Item 5. Interest in Securities of the Issuer
Item 5 is hereby amended and restated as follows:
ICG USA, LLC, holds the sole voting and dispositive power over 4,968,605 shares of the Issuer’s common stock, which represents approximately 1.51% of the Issuer’s issued and outstanding shares, based upon the 329,065,173 shares of common stock communicated as issued and outstanding as of June 4, 2014, by the Issuer directly to ICG USA, LLC. These shares include 250,000 shares issuable on the exercise of warrants and 214,285 shares issuable on the conversion of a convertible promissory note. On May 22, 2014, ICG USA, LLC, acquired a convertible promissory note in the amount of $15,000 directly from the Issuer for a purchase price of $15,000. Under the terms of that convertible promissory note, the conversion price is fixed at $0.07 per share for six months from the date of the convertible promissory note, after which it will be the lower of $0.07 per share or 75% of the market price. The promissory note includes a provision that bars the holder from converting any portion of that promissory note if it will result in the holder and the affiliates of the holder owning more than 9.99 percent of the Issuer’s common stock.
Venture Champion Asia, Ltd., holds the sole voting and dispositive power over 32,065,173 shares of the Issuer’s common stock, which represents approximately 9.99% of the Issuer’s issued and outstanding shares, based upon the 329,065,173 shares of common stock communicated as issued and outstanding as of June 4, 2014, by the Issuer directly to Venture Champion Asia, Ltd. On May 14, 2014, Venture Champion Asia, Ltd., acquired a convertible promissory note in the amount of $200,000 directly from the Issuer for a purchase price of $200,000. On May 21, 2014, Venture Champion Asia, Ltd., acquired a convertible promissory note in the amount of $550,000 directly from the Issuer for a purchase price of $550,000. Under the terms of those convertible promissory notes, the conversion price is fixed at $0.07 per share for six months from the date of the convertible promissory note, after which it will be the lower of $0.07 per share or 75% of the market price. Each of those promissory notes includes a provision that bars the holder from converting any portion of that promissory note if it will result in the holder and the affiliates of the holder owning more than 9.99 percent of the Issuer’s common stock.
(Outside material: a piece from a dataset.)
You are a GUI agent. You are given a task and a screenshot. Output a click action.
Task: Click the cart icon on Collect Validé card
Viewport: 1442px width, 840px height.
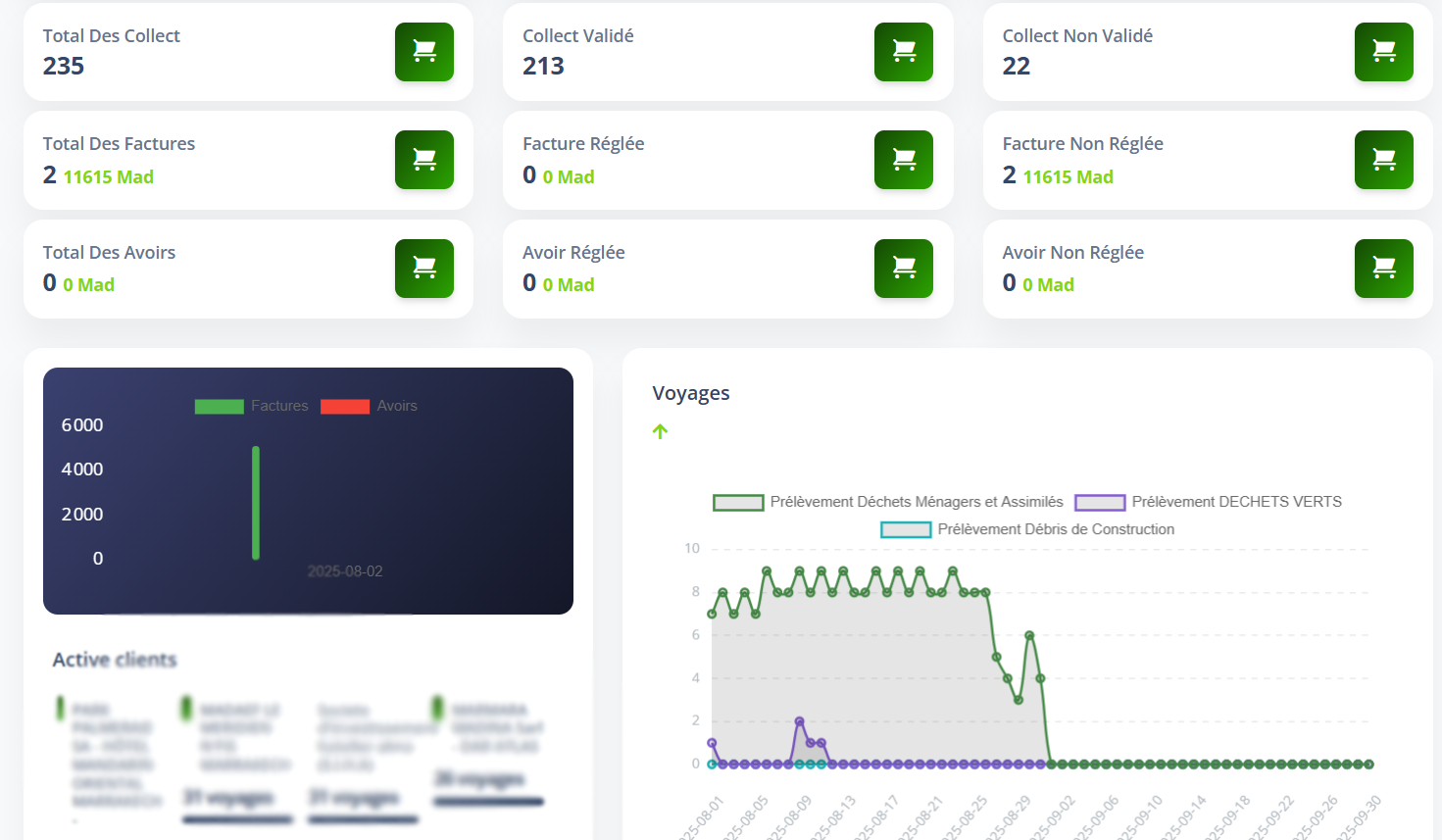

Brian Robert Nord holds the sole voting and dispositive power over 775,098 shares of the Issuer’s common stock, which represents approximately 0.24% of the Issuer’s issued and outstanding shares, based upon the 329,065,173 shares of common stock communicated as issued and outstanding as of June 4, 2014, by the Issuer directly to Mr. Nord. On April 24, 2014, Mr. Nord purchased an aggregate of 31,000 shares in the open market for a total purchase price of $3,057.71 at prices ranging from $0.095 to $0.099 per share. Upon request, Mr. Nord will provide the staff of the United States Securities and Exchange Commission with full information regarding the number of shares purchased at each separate price.
Carrie Dawn Nord holds the sole voting and dispositive power over 110,400 shares of the Issuer’s common stock, which represents approximately 0.03% of the Issuer’s issued and outstanding shares, based upon the 329,065,173 shares of common stock communicated as issued and outstanding as of June 4, 2014, by the Issuer directly to Ms. Nord. On April 24, 2014, Ms. Nord purchased an aggregate of 41,000 shares in the open market for a total purchase price of $3,903.48 at prices ranging from $0.091 to $0.10 per share. Upon request, Ms. Nord will provide the staff of the United States Securities and Exchange Commission with full information regarding the number of shares purchased at each separate price..
Larry Russell Jr. holds the sole voting and dispositive power over 70,000 shares of the Issuer’s common stock, which represents approximately 0.02% of the Issuer’s issued and outstanding shares, based upon the 329,065,173 shares of common stock communicated as issued and outstanding as of June 4, 2014, by the Issuer directly to Mr. Russell. On April 24, 2014, Mr. Russell purchased an aggregate of 50,000 shares in the open market for a total purchase price of $4,572.39 at prices ranging from $0.09 to $0.093 per share. Upon request, Mr. Russell will provide the staff of the United States Securities and Exchange Commission with full information regarding the number of shares purchased at each separate price..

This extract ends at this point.